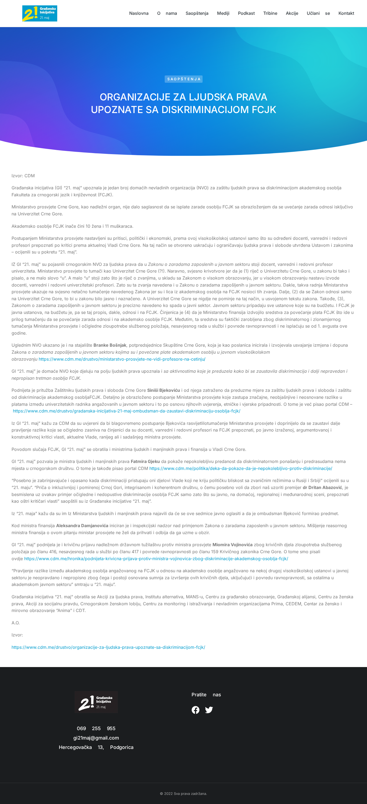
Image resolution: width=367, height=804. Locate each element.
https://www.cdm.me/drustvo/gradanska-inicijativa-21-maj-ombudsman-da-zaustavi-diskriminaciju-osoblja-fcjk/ (126, 411)
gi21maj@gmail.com (96, 738)
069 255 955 (96, 728)
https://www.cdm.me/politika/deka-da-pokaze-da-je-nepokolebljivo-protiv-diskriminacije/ (240, 468)
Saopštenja (184, 79)
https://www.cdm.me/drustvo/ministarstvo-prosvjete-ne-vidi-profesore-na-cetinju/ (122, 359)
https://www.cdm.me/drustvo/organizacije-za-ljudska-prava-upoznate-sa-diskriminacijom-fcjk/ (108, 647)
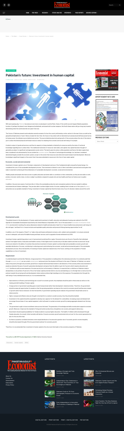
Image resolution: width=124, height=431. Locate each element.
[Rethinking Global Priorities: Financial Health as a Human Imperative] (89, 392)
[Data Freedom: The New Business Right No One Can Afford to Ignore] (89, 403)
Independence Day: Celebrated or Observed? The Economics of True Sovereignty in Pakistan (67, 382)
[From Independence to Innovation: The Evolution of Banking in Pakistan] (50, 404)
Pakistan (22, 124)
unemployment (34, 261)
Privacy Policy (10, 385)
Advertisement (10, 380)
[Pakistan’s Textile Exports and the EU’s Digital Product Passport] (89, 383)
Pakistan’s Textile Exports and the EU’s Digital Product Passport (106, 381)
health (7, 268)
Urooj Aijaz (10, 79)
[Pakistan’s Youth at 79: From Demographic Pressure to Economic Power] (50, 393)
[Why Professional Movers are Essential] (89, 373)
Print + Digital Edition (69, 420)
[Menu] (4, 13)
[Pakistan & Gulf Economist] (62, 5)
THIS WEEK (35, 13)
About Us (8, 376)
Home (27, 13)
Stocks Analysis (57, 13)
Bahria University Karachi (44, 337)
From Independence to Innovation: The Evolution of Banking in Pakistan (67, 403)
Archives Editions (91, 13)
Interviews (67, 13)
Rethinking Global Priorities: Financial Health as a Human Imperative (104, 392)
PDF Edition (84, 420)
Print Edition (54, 420)
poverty (87, 186)
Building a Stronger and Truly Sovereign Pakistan (65, 372)
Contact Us (9, 378)
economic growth (16, 261)
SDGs (26, 342)
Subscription (9, 382)
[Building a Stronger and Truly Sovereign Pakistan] (50, 373)
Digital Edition (41, 420)
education (9, 179)
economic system (43, 152)
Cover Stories (11, 70)
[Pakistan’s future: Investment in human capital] (49, 101)
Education (9, 342)
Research (45, 13)
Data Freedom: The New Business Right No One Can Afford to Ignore (106, 402)
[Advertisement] (62, 53)
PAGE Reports (79, 13)
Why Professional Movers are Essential (104, 372)
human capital (19, 342)
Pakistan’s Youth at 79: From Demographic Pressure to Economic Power (67, 393)
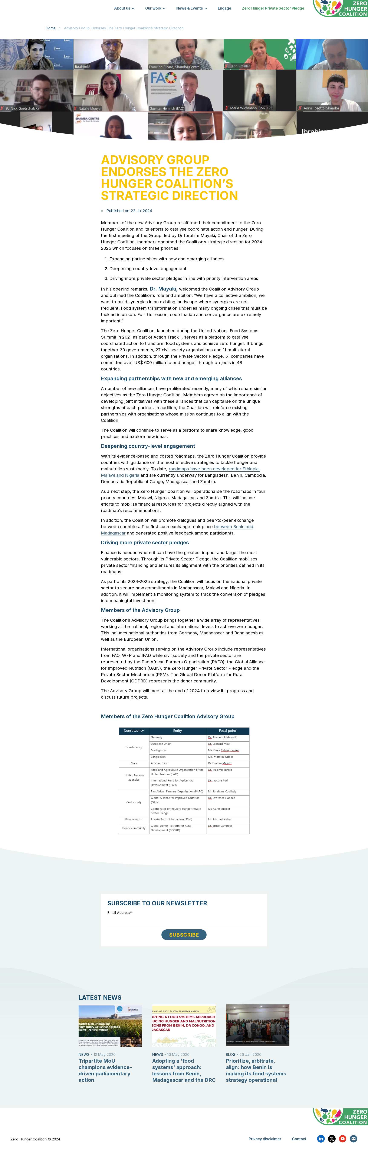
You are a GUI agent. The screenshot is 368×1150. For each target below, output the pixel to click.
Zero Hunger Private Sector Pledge (273, 8)
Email (353, 1139)
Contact (299, 1139)
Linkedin (321, 1139)
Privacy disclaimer (265, 1139)
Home (50, 28)
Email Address (118, 912)
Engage (224, 8)
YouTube (342, 1139)
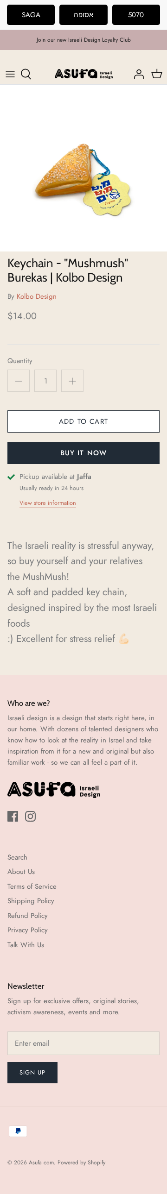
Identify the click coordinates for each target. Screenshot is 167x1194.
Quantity (19, 361)
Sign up (32, 1072)
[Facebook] (12, 816)
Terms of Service (32, 886)
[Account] (136, 74)
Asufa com (41, 1162)
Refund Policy (27, 916)
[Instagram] (30, 816)
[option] (83, 168)
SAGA (31, 15)
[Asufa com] (84, 74)
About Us (21, 872)
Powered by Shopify (81, 1162)
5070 (136, 15)
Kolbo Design (37, 296)
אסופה (83, 15)
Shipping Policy (30, 901)
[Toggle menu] (10, 74)
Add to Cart (83, 421)
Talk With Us (25, 945)
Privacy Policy (27, 930)
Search (17, 857)
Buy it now (83, 453)
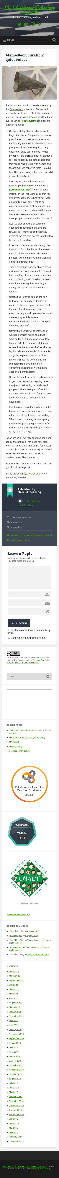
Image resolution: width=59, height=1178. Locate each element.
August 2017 (15, 1078)
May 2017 (13, 1092)
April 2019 (14, 1025)
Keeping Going (15, 746)
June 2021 (14, 989)
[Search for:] (29, 676)
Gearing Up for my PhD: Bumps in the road (31, 535)
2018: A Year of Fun (20, 540)
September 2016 (16, 1114)
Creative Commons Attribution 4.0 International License (28, 661)
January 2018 (15, 1061)
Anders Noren (40, 1168)
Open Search (53, 40)
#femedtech (17, 527)
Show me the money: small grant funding (27, 737)
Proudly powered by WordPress (24, 1166)
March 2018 (14, 1056)
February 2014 (15, 1137)
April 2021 (14, 998)
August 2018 (15, 1043)
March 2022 (14, 976)
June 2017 (14, 1087)
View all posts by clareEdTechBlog (29, 503)
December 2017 (16, 1065)
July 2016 (13, 1119)
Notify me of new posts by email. (28, 637)
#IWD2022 (14, 742)
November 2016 (16, 1105)
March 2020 (14, 1007)
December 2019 (16, 1016)
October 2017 (15, 1074)
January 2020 (15, 1011)
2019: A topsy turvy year (38, 954)
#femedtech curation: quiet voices (25, 57)
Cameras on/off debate (19, 751)
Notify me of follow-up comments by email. (29, 631)
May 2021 (13, 993)
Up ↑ (29, 1171)
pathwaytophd (15, 935)
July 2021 (13, 985)
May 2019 (13, 1020)
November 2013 (16, 1141)
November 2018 (16, 1034)
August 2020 (15, 1003)
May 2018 (13, 1047)
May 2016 (13, 1128)
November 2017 (16, 1070)
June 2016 (14, 1123)
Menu (10, 40)
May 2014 (13, 1132)
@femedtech (16, 109)
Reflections (16, 522)
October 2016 (15, 1110)
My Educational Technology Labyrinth (29, 9)
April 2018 (14, 1052)
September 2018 (16, 1038)
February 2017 (15, 1096)
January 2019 (15, 1029)
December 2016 (16, 1101)
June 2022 (14, 971)
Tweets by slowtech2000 (18, 914)
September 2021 (16, 980)
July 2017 (13, 1083)
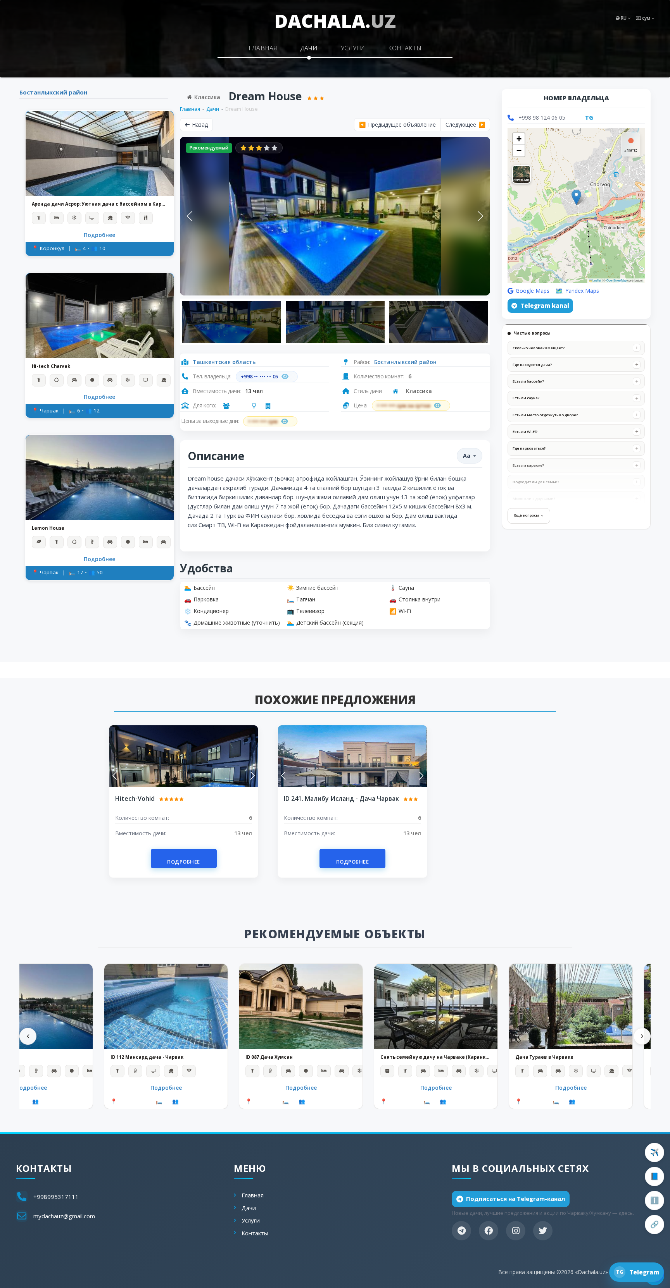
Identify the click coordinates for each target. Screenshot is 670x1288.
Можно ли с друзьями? (534, 498)
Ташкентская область (224, 362)
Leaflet (596, 280)
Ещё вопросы (526, 515)
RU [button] (624, 18)
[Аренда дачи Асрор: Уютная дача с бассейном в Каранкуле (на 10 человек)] (100, 153)
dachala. (335, 20)
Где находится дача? (532, 364)
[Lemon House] (100, 477)
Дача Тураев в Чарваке (544, 1057)
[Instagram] (515, 1230)
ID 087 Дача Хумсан (269, 1057)
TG (589, 117)
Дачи (309, 48)
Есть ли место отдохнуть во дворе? (545, 414)
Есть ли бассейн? (528, 381)
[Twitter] (543, 1230)
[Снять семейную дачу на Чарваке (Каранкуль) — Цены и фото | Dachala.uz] (435, 1006)
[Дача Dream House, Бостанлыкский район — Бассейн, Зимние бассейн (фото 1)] (335, 216)
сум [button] (646, 18)
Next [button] (480, 216)
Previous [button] (189, 216)
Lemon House (48, 528)
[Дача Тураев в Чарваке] (570, 1006)
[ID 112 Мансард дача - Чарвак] (166, 1006)
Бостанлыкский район (53, 92)
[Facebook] (488, 1230)
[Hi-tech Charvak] (100, 315)
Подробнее (99, 235)
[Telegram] (461, 1230)
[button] (576, 197)
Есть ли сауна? (526, 398)
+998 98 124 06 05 (541, 117)
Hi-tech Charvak (51, 366)
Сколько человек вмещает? (539, 347)
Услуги (353, 48)
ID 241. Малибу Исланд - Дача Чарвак (342, 798)
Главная (263, 48)
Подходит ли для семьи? (536, 481)
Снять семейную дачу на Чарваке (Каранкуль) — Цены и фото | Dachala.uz (435, 1057)
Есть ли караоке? (528, 465)
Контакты (404, 48)
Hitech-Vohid (135, 798)
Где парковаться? (529, 448)
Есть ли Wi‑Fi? (525, 431)
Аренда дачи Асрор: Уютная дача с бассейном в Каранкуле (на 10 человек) (100, 204)
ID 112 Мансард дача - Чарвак (147, 1057)
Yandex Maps (582, 290)
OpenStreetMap (616, 280)
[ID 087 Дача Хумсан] (301, 1006)
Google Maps (532, 290)
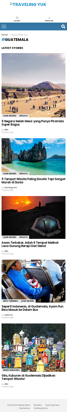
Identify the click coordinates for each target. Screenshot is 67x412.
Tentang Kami (41, 408)
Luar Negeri (9, 115)
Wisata (23, 115)
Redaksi (38, 405)
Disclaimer (24, 408)
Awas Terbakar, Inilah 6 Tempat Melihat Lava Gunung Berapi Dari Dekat (30, 244)
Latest (17, 20)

PROBLEM TO WORK ON: Repeat every line from the line with "[Дача Dream House, Бостанлыкский" to the line with "Услуги (353, 48)", requests included. Multiply each coordinate in the answers by 0.75 and round to whole numbers, with halves rounding up.

CORRECT RESULT:
[Дача Dream House, Бостанлыкский район — Бассейн, Зимние бассейн (фото 1)] (251, 162)
сум [button] (485, 14)
Next [button] (360, 162)
Previous [button] (142, 162)
Lemon House (36, 396)
[Дача Тураев в Чарваке] (428, 755)
[ID 112 Мансард дача - Чарвак] (125, 755)
Бостанлыкский район (40, 69)
[Facebook] (366, 923)
[Hi-tech Charvak] (75, 236)
Подробнее (74, 176)
[Telegram] (346, 923)
[button] (432, 148)
Есть ли сауна? (395, 299)
+998 98 124 06 05 (406, 88)
Hi-tech Charvak (38, 275)
Сколько человек вмещает? (404, 260)
Услуги (265, 36)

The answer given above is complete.